Megatechnology: An Interview With Jerry Mander

by Scott London for Friction Magazine

December 10, 2001

“Megatechnology” is a word that appears quite often in your writing. What does it mean?

I use the term “megatechnology” to describe a new reality where many technologies intertwine to create new technologies. For example, we talk about computers as if they were a single technology, but in fact they are intertwined with many, many other technologies. So it’s no longer possible to relate to the computer on a one-to-one basis. We live in a new kind of global environment where everything is mediated by technology. We are interactive with it every minute of the day. We are in a car, or in an office with all kinds of machines, or relating to computers, or watching TV, or walking down the street (which is also a form of technology). So, we are constantly relating to it. We live in a technology environment, a technosphere.

What do you think that does to us?

Well, just as other creatures co-evolve with their environment, we are co-evolving with our technologies. In nature, creatures evolve by adjusting and reacting to other creatures. It used to be that way with human beings as well. But now we are co-evolving mainly with machines. Our compromise with them is that we start to become like them—we have to become a little like them in order to use them.

What do you mean?

I mean that if you’re going to play a video game, for example, the point is to speed up your hand-eye coordination. The better you get at the video game, the faster your hand-eye connection. What you are doing with your hands and eyes is involving yourself in the computer program. So you are creating a cycle of actions and reactions with the computer technology. As your awareness and your nervous system become tuned to the computer, you are changed accordingly.

This is true of any technology. Look at television, for example. To watch television is to take in images that are artificially created for a specific purpose. By carrying these images, you begin to turn into them. That’s basic to education and to all experience: as you ingest your environment you begin to evolve with it. In the case of television, you are evolving on the basis of carefully selected and programmed images, so you are getting acted on in a very aggressive manner. Television turns you into its own images. It rearranges your mind.

A point you make quite often is that technology is not neutral, as many people presume. It may seem neutral when we look at it in purely personal terms—the personal benefits of a computer, for example — but from a broader social and political perspective, technology actually changes our reality in dramatic and sometimes dangerous ways.

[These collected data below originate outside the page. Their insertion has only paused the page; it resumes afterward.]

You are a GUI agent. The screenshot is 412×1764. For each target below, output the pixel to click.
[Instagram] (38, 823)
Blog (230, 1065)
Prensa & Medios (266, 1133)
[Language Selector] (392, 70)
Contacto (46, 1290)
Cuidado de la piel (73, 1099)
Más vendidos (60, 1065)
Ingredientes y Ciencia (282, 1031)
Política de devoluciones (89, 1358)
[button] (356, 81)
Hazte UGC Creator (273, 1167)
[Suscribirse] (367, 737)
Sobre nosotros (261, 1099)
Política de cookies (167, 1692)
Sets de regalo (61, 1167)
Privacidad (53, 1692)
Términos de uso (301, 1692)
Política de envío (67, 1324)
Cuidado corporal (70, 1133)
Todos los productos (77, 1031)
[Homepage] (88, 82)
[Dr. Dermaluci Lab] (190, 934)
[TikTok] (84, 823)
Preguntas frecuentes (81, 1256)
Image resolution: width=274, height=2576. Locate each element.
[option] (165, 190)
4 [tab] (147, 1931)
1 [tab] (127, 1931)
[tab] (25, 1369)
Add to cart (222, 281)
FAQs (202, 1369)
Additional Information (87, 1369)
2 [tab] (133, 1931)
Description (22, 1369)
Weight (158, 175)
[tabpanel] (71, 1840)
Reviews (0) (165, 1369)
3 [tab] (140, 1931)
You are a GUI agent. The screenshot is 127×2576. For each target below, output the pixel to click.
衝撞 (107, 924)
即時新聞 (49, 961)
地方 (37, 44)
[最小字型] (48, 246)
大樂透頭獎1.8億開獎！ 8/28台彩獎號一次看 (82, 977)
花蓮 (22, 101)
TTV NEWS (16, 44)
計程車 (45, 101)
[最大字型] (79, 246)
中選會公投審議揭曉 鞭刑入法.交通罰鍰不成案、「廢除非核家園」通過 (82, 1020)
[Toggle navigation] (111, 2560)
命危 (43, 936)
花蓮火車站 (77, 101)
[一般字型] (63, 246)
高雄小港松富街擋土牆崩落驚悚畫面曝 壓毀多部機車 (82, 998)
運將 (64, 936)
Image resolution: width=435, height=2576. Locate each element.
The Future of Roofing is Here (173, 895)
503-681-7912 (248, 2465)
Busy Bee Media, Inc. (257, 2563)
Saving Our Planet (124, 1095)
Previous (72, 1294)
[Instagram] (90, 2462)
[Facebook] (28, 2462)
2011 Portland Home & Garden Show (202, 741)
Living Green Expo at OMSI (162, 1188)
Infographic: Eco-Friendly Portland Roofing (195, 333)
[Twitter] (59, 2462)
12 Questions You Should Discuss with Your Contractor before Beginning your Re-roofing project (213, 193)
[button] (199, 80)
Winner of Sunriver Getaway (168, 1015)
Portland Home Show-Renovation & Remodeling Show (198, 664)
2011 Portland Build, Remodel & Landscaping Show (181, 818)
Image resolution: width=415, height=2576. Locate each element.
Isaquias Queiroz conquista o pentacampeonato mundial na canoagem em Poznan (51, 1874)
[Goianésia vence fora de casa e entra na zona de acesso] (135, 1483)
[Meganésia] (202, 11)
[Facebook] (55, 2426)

We need to understand how technology affects the whole system. Although we may find computers to be very helpful, or television to be entertaining, or cars able to move us rapidly where we need to go, these things also have serious effects on the environment, on the speed of life, on the way we think, on how we view ourselves, on how we react with nature, and on how power changes in the system. All of these are systemic changes; they are things that happen in the system as a whole.